(Dataset content begins)
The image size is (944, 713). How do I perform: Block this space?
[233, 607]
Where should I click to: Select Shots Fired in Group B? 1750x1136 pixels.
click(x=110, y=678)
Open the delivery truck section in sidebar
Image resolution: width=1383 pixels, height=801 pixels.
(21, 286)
(Dataset content ends)
Take the lines above and retype all of them exactly.

The image size is (944, 713). How do I perform: Block this space?
[233, 607]
Where should I click to: Select Shots Fired in Group B? 1750x1136 pixels.
click(x=110, y=678)
Open the delivery truck section in sidebar
Image resolution: width=1383 pixels, height=801 pixels.
(21, 286)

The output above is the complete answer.